* **WORK TO COMPLETE**: Report how many lines below contain the word "barcos", giving the number and no other words.

### DATA UNDER STUDY

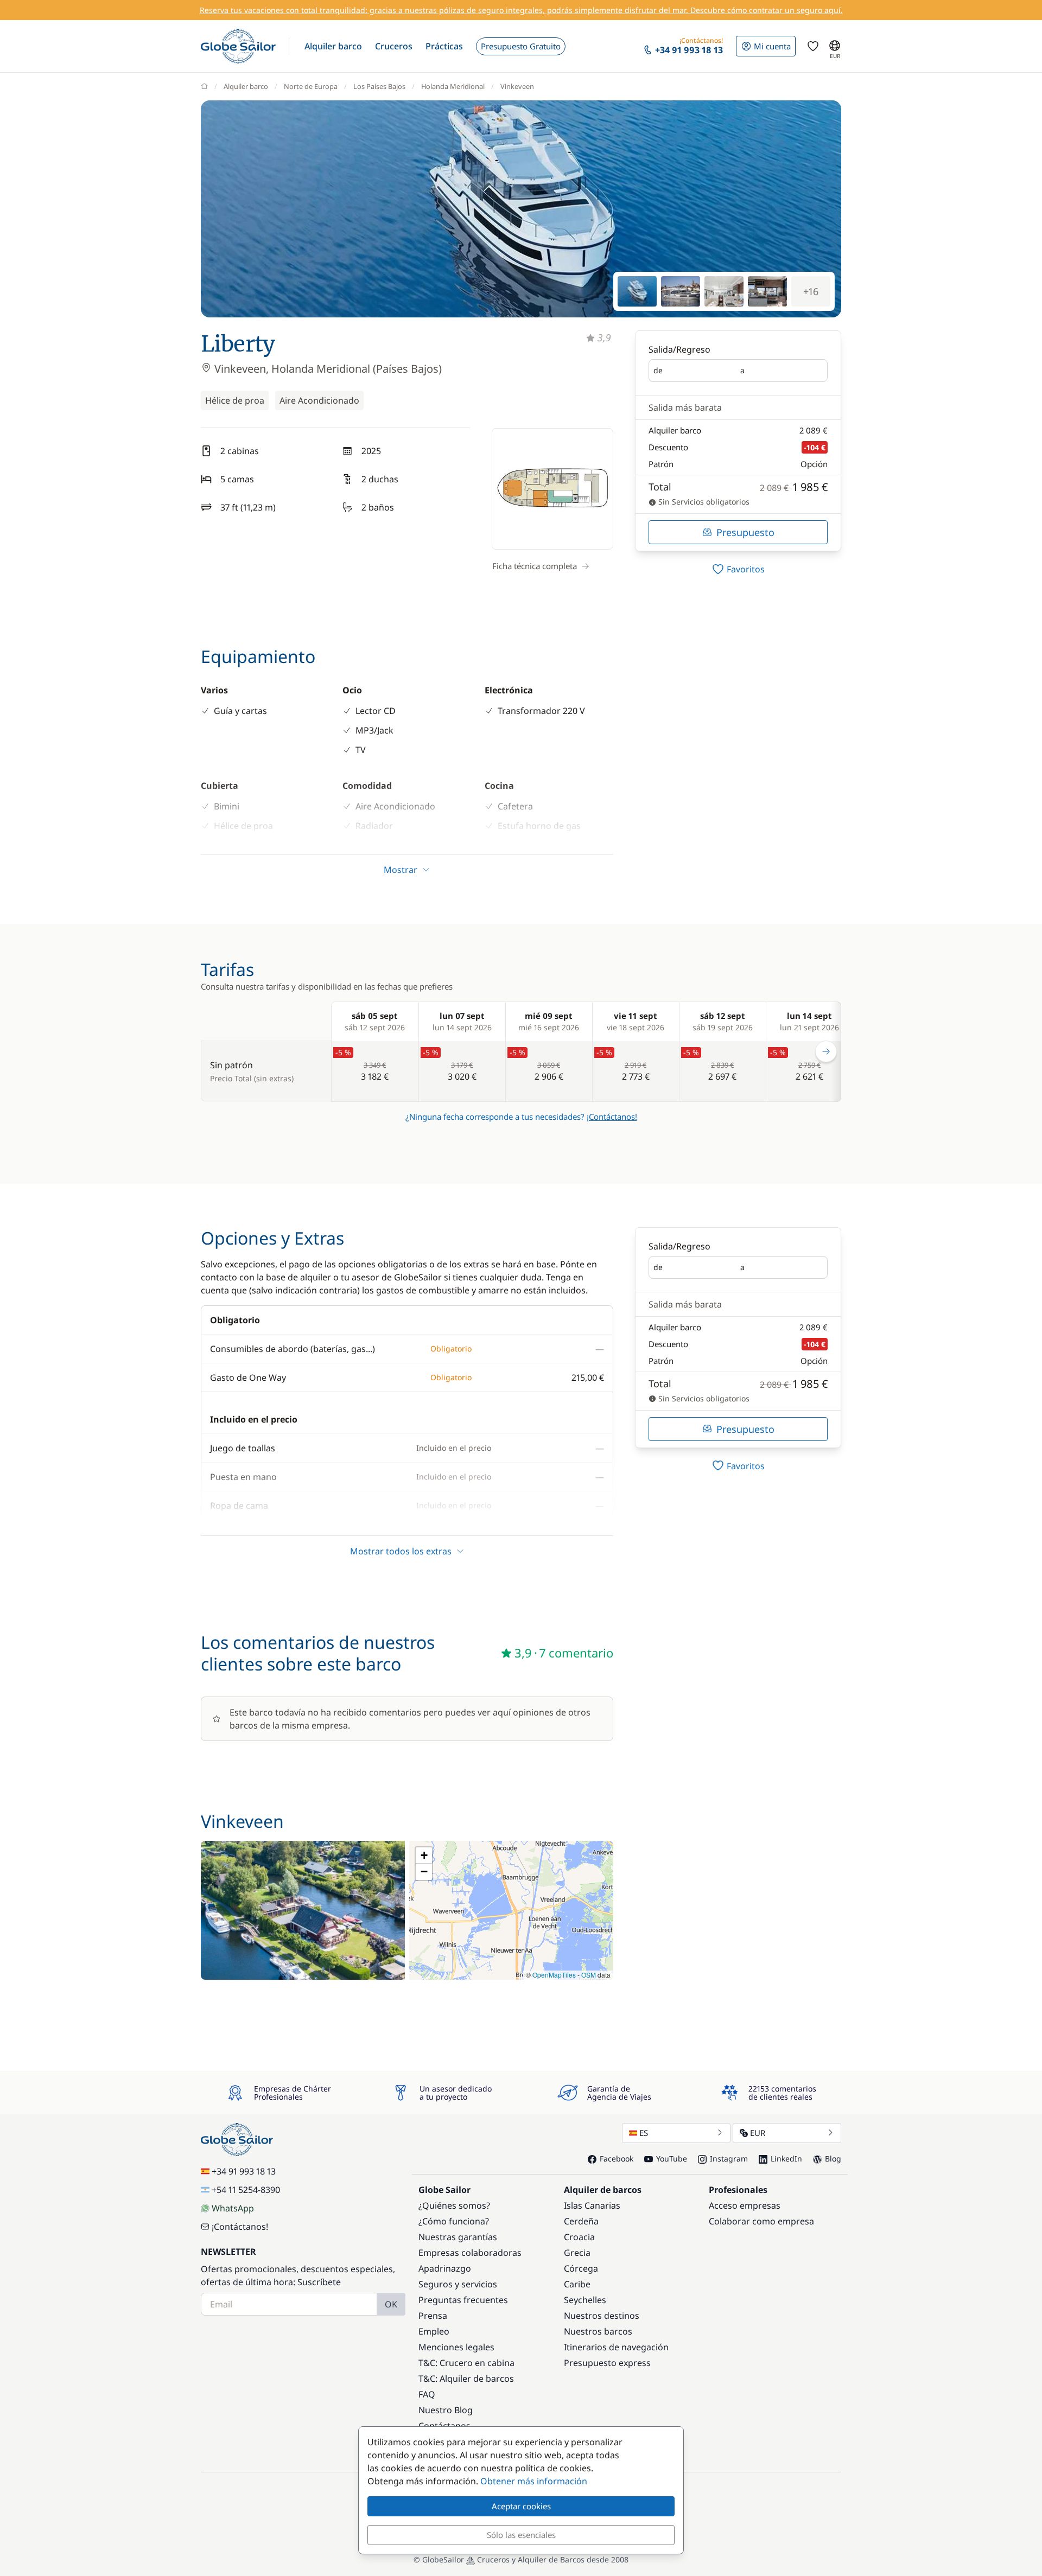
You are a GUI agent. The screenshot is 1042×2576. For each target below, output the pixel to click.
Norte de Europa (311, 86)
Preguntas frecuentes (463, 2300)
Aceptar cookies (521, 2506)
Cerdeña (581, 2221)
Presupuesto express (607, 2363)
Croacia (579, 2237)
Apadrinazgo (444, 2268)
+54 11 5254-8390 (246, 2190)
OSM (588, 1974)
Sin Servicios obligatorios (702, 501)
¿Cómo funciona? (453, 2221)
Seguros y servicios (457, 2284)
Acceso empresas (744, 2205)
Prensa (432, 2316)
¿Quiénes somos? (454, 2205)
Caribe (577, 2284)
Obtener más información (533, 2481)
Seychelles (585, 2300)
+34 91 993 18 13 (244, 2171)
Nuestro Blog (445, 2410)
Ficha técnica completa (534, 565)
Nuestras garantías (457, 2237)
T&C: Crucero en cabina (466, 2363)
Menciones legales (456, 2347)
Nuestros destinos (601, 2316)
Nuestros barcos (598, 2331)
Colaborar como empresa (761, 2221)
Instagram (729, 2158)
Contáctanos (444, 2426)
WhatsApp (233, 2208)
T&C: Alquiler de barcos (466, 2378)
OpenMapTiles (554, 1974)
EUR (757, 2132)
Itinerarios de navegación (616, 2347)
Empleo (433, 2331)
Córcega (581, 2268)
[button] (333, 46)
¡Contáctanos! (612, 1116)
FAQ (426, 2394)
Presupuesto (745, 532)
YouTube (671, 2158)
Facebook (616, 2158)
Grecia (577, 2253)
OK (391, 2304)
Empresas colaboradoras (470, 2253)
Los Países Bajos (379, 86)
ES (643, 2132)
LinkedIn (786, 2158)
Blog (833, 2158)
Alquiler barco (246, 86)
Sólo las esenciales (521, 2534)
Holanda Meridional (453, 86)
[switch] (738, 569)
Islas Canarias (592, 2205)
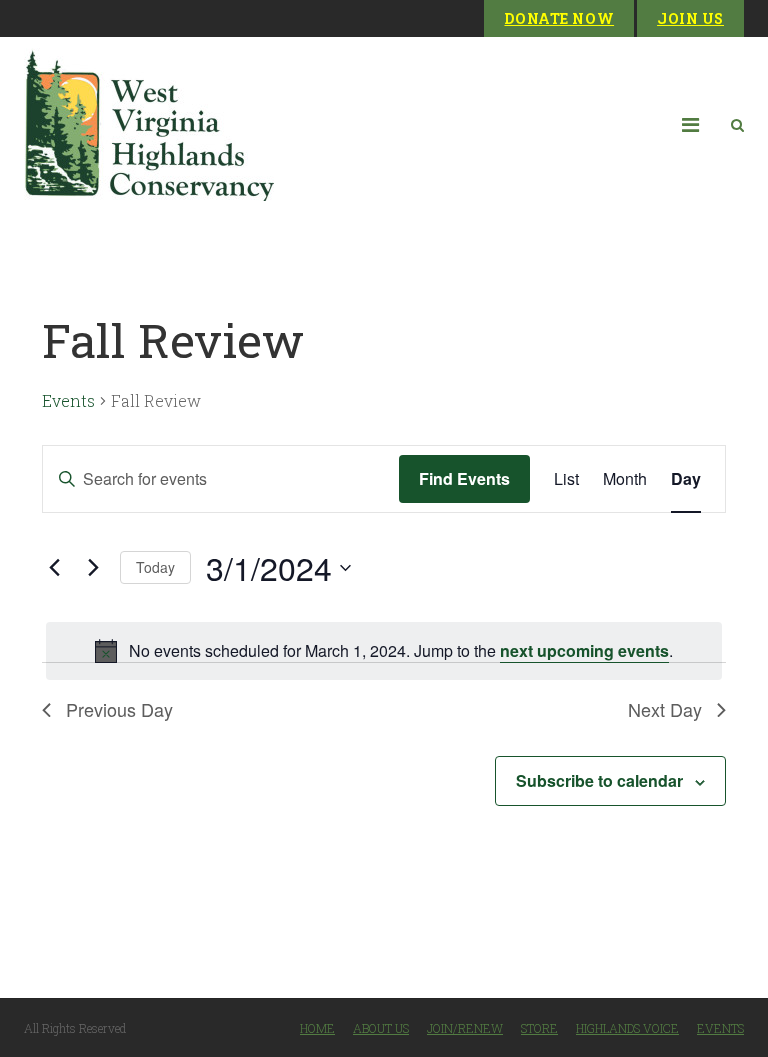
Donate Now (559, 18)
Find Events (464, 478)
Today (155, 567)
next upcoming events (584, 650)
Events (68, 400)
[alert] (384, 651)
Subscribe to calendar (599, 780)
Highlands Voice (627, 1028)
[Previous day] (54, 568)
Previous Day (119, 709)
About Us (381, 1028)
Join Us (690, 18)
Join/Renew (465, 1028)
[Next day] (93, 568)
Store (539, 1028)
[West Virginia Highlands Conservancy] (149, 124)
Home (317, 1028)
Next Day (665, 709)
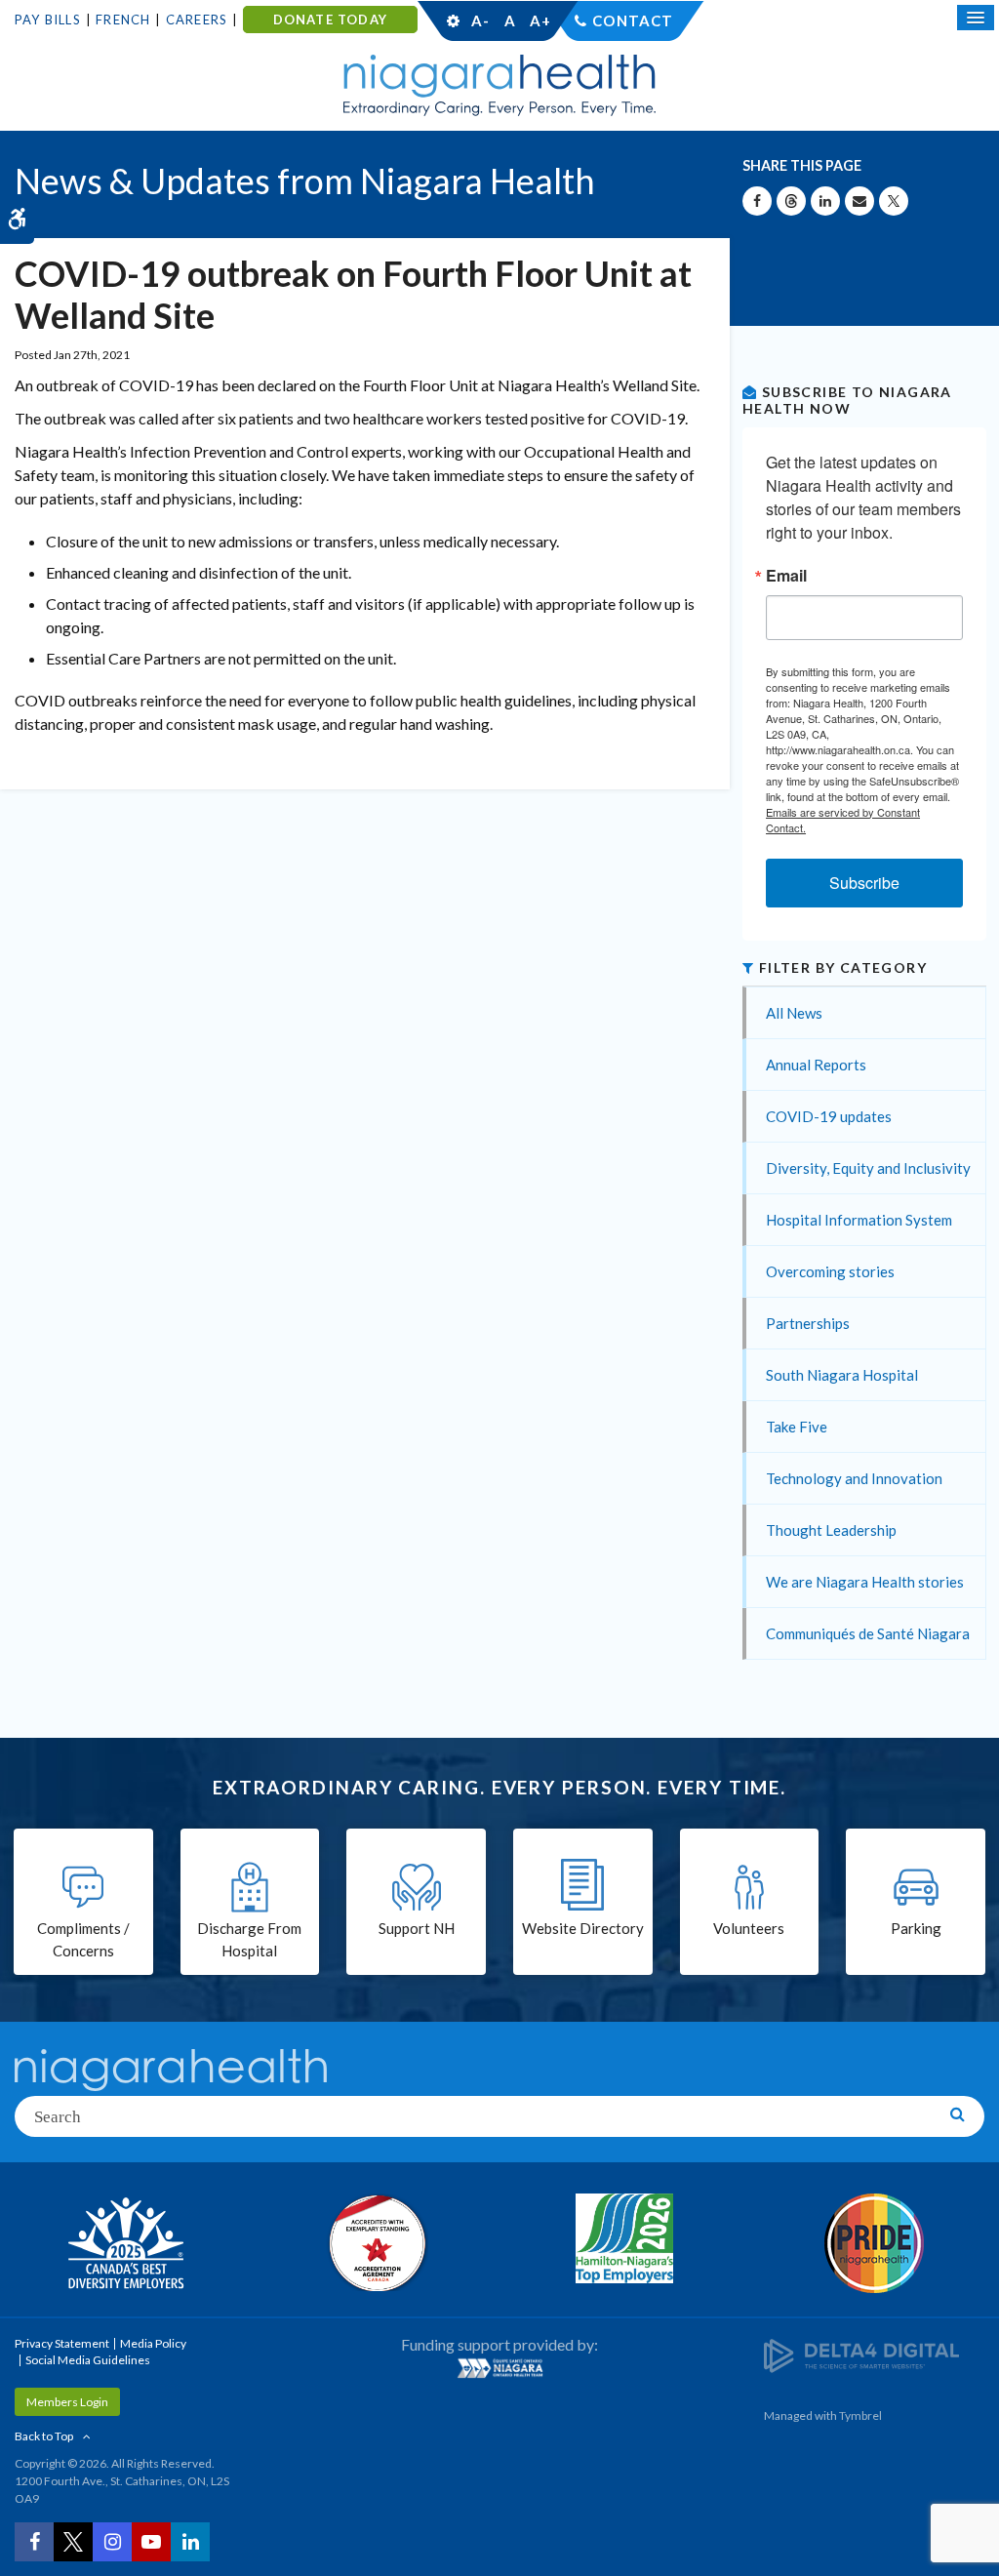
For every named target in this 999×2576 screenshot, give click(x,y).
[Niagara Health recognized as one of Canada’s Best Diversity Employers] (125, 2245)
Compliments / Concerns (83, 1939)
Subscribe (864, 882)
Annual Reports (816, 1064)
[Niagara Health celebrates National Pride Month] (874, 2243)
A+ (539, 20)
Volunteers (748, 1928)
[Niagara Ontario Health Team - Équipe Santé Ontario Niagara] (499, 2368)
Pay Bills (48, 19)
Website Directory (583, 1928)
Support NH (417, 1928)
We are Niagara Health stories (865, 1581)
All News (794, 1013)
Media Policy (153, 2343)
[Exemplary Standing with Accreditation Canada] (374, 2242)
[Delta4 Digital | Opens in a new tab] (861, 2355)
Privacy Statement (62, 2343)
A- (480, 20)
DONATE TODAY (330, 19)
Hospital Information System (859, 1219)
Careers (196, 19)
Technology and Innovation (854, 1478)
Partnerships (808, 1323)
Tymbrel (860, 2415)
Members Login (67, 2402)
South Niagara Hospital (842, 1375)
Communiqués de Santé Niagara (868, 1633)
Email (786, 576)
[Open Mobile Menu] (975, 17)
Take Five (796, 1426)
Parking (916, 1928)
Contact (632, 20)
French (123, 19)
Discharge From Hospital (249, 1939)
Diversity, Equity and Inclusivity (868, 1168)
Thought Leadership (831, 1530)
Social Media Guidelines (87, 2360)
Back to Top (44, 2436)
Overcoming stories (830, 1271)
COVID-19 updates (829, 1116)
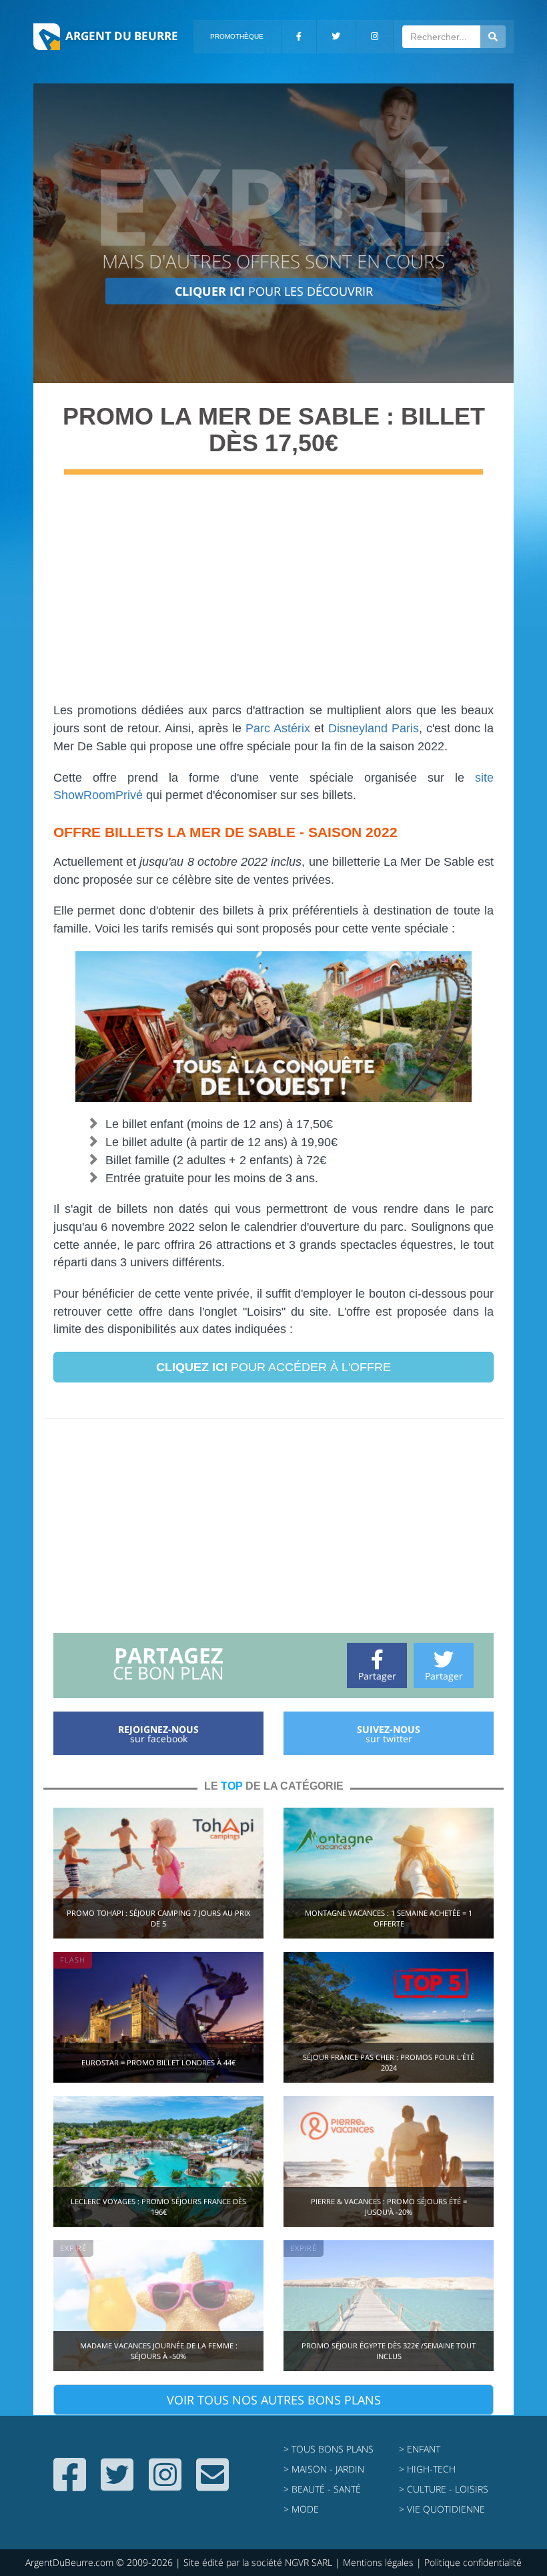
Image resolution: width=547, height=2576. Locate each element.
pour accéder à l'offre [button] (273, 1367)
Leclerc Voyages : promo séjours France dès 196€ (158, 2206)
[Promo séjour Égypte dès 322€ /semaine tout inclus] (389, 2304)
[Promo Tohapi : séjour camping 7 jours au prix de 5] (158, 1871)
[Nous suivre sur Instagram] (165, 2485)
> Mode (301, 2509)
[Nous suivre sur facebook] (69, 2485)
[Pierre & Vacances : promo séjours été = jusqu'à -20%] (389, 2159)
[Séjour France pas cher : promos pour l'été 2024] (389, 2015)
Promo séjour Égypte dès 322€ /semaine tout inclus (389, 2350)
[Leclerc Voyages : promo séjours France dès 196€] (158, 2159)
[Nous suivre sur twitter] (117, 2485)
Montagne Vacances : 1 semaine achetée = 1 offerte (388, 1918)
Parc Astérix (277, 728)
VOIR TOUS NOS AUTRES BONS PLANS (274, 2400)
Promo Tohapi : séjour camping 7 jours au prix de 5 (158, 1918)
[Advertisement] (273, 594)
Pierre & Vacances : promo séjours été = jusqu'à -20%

######

* **TASK RESPONSE**: 2